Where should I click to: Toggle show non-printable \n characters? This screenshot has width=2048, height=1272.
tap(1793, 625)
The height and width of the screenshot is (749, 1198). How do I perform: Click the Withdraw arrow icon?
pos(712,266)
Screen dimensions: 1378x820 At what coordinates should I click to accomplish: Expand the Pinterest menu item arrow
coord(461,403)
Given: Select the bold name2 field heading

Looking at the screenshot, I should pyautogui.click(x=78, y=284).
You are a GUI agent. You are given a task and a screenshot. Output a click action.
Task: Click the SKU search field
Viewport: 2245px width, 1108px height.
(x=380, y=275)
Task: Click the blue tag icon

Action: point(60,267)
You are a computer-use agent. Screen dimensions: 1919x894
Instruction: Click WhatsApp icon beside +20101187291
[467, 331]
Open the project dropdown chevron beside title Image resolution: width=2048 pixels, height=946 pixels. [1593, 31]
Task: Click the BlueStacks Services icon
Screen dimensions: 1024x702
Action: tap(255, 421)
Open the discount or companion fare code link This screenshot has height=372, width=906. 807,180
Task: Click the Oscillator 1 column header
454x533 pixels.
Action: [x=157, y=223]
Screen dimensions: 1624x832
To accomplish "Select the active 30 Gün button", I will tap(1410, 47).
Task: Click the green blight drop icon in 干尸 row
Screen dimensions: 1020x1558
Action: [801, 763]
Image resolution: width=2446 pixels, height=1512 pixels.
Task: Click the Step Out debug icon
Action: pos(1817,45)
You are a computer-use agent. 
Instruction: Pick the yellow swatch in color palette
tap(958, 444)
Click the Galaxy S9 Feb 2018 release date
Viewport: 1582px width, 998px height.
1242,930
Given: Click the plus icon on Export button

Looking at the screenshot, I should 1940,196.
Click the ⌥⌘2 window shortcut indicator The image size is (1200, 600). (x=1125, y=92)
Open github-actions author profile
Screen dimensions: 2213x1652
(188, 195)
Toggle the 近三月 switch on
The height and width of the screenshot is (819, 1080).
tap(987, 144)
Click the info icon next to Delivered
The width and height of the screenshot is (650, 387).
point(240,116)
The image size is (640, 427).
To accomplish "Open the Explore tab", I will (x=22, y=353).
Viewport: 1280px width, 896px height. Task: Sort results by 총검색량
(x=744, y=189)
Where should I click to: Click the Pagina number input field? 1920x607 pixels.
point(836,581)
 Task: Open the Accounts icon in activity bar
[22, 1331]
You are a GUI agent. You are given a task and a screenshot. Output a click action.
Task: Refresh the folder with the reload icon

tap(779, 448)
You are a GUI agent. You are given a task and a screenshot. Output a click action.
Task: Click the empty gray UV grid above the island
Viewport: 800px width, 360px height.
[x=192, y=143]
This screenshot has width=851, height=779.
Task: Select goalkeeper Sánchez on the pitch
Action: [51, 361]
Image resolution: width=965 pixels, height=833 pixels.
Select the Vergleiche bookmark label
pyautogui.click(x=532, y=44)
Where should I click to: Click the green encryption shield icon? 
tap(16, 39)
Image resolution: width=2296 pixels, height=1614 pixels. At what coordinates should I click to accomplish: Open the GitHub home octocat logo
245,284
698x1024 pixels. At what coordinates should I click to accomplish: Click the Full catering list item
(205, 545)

§ **The task**:
Please rewrite all of the material above, changing every "Screen dimensions" to "Display size" and leaving everything else as it is.

§ **Task answer**:
Where should I click to: Toggle show non-printable \n characters? This screenshot has width=2048, height=1272.
tap(1793, 625)
The height and width of the screenshot is (749, 1198). How do I perform: Click the Withdraw arrow icon?
pos(712,266)
Display size: 1378x820 At what coordinates should I click to accomplish: Expand the Pinterest menu item arrow
coord(461,403)
Given: Select the bold name2 field heading

Looking at the screenshot, I should pyautogui.click(x=78, y=284).
You are a GUI agent. You are given a task and a screenshot. Output a click action.
Task: Click the SKU search field
Viewport: 2245px width, 1108px height.
(x=380, y=275)
Task: Click the blue tag icon

Action: point(60,267)
You are a computer-use agent. Display size: 1919x894
Instruction: Click WhatsApp icon beside +20101187291
[467, 331]
Open the project dropdown chevron beside title Image resolution: width=2048 pixels, height=946 pixels. [1593, 31]
Task: Click the BlueStacks Services icon
Display size: 1024x702
Action: tap(255, 421)
Open the discount or companion fare code link This screenshot has height=372, width=906. 807,180
Task: Click the Oscillator 1 column header
454x533 pixels.
Action: [x=157, y=223]
Display size: 1624x832
To accomplish "Select the active 30 Gün button", I will tap(1410, 47).
Task: Click the green blight drop icon in 干尸 row
Display size: 1020x1558
Action: [801, 763]
Image resolution: width=2446 pixels, height=1512 pixels.
Task: Click the Step Out debug icon
Action: pos(1817,45)
You are a computer-use agent. 
Instruction: Pick the yellow swatch in color palette
tap(958, 444)
Click the Galaxy S9 Feb 2018 release date
Viewport: 1582px width, 998px height.
1242,930
Given: Click the plus icon on Export button

Looking at the screenshot, I should 1940,196.
Click the ⌥⌘2 window shortcut indicator The image size is (1200, 600). (x=1125, y=92)
Open github-actions author profile
Display size: 2213x1652
(188, 195)
Toggle the 近三月 switch on
The height and width of the screenshot is (819, 1080).
tap(987, 144)
Click the info icon next to Delivered
The width and height of the screenshot is (650, 387).
point(240,116)
The image size is (640, 427).
To accomplish "Open the Explore tab", I will (x=22, y=353).
Viewport: 1280px width, 896px height. Task: Sort results by 총검색량
(x=744, y=189)
Where should I click to: Click the Pagina number input field? 1920x607 pixels.
point(836,581)
 Task: Open the Accounts icon in activity bar
[22, 1331]
You are a GUI agent. You are given a task and a screenshot. Output a click action.
Task: Refresh the folder with the reload icon

tap(779, 448)
You are a GUI agent. You are given a task and a screenshot. Output a click action.
Task: Click the empty gray UV grid above the island
Viewport: 800px width, 360px height.
[x=192, y=143]
This screenshot has width=851, height=779.
Task: Select goalkeeper Sánchez on the pitch
Action: [51, 361]
Image resolution: width=965 pixels, height=833 pixels.
Select the Vergleiche bookmark label
pyautogui.click(x=532, y=44)
Where should I click to: Click the green encryption shield icon? 
tap(16, 39)
Image resolution: width=2296 pixels, height=1614 pixels. At what coordinates should I click to accomplish: Open the GitHub home octocat logo
245,284
698x1024 pixels. At what coordinates should I click to accomplish: Click the Full catering list item
(205, 545)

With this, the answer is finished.